Which was why he hadn’t recognized her, the woman from the supermarket. Because she’d been in men’s clothing. Now his bowels ached, now his hands sweated, now his heart labored, now his tongue thickened and his mood ring ignited like the mirrored ball on the Delgado ceiling, running with color, bruised with light. Now his pulses leapt and things closed in, his ideas rushing him, swarming, his words issuing from, crowding from, rudely shoving from his head and throat and mouth and lips, jostling for priority as if head, throat, mouth and lips were on fire.

Now he felt shaken, blasted by the truth of his life. Which he found himself delivering in this public place in messages so Pentecostal and private they might have been the jumbled, contradictory tongues and bulletins of disaster.

She’s dressed up! No wonder! He laughed.

“Because I never went home. Because I never went back to—” And held his tongue. Thinking: I can’t say that. I mustn’t say Cassadaga, I mustn’t even say Florida. I can’t even say that what I’d seen in that supermarket was not just a lady in men’s pants but the actual sister I might by now actually have, and that what I saw in her, who might in that jacket and those trousers and that hat have been an honest-to-God brother, who was I thought then, and not just that masculine businesswoman got up in drag I see now she didn’t mean and wasn’t doing for fun but out of some necessity of the vending machine trade, protecting herself from the dark oils and thick greases much as I myself wear my eviction habit, the heavy furniture pads, not, as I’d once thought, out of deference to the furniture of the poor, but, as Laglichio says, the illusion of deference, keeping myself safe from splinters, blood poison, the rough, unvarnished and nail-studded underneaths of a black man’s dining room suite.

“Because I never went home to see, to find out.

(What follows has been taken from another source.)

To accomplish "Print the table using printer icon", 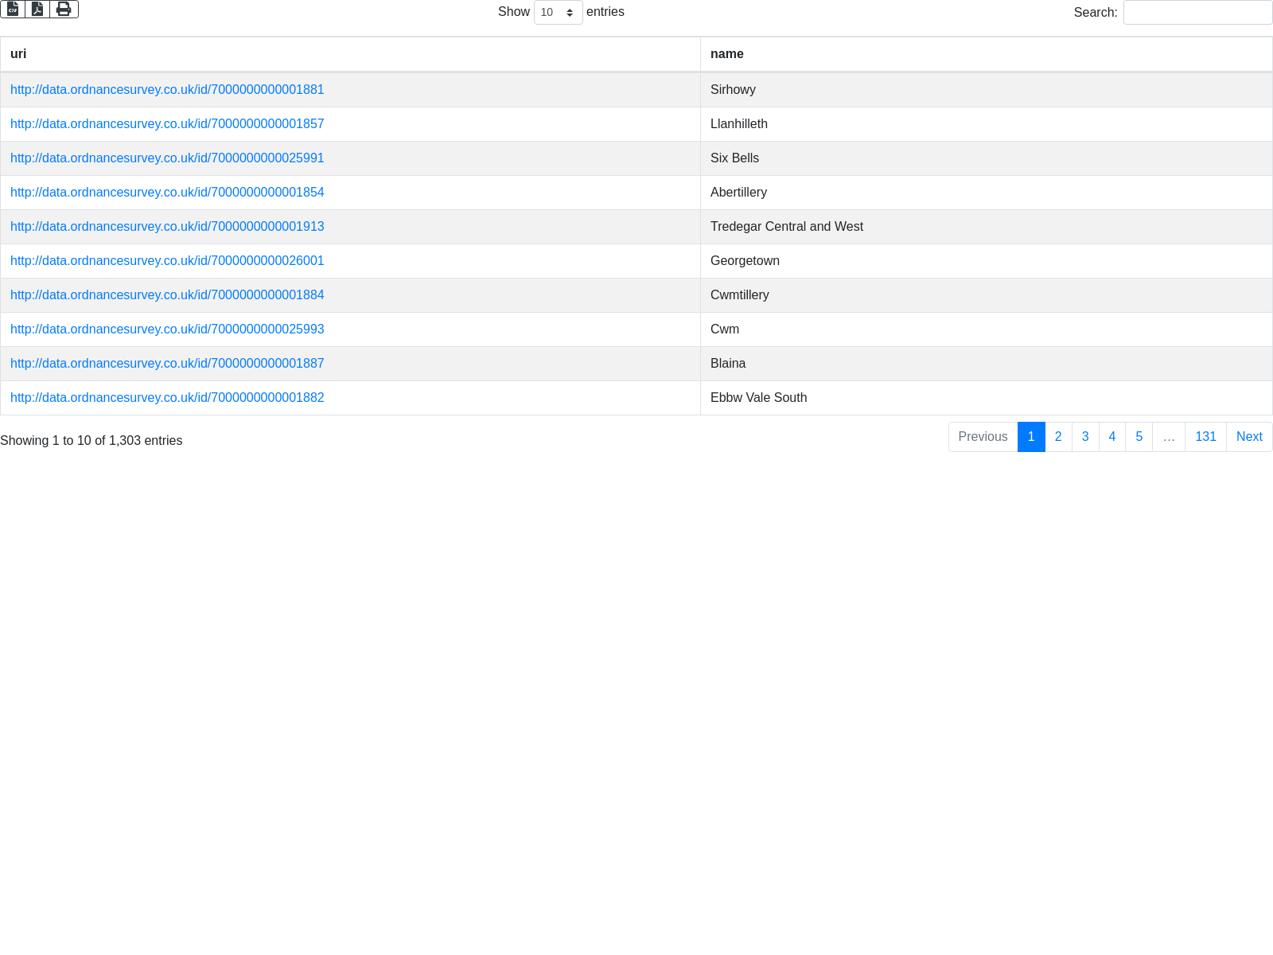I will point(64,9).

“And who may by then and certainly by now, as all Mills kids do, have already left home herself, quit the roost, split, gone off not to make their fortune but simply to repeat it.

“Hell, it’s a long shot. Don’t I know it’s a long shot? I know that. Could it be any longer than a thousand years of George Millses?

“Hey,” he said, “it isn’t plausible. What long shot is? They’re all sucker bets.”

(And he thought of long shots, numbers so high they were beyond mathematics, beyond odds, outside hope. What Magaziner had told George XLIII just before that old campaigner had found the Valide Sultan’s body on one of the two or three days out of all the year when she was in residence at the seraglio, and that had enabled him to say the words that turned the keys that moved the tumblers that released the bolts that sprung the locks that opened the doors of Yildiz. And not just her body, and not just on the two days — three at the outside — she came to pour tea, but rather on the one day — she was seventy-one years old — out of the twenty-five thousand, nine hundred and fifteen — at the inside, the inside; there would be eighteen leap year days, plus the days she had already lived beyond her seventy-first birthday — that body would be dead and available for him to find! So he wasn’t even talking about long shots. He was talking about out-and-out miracle!)

“But no Mills made her up,” he said. “She’d be—” He couldn’t say Wickland. “She’d be named something else. Not Mills. She’d never even heard the name Mills. Our mother wouldn’t have told her, and the man who would have been her stepfather would have been long gone once he saw she was a girl. Millses didn’t make girls. His wife was unfaithful. So he’d have been long gone. Just a few months behind his son, just five or six months behind me.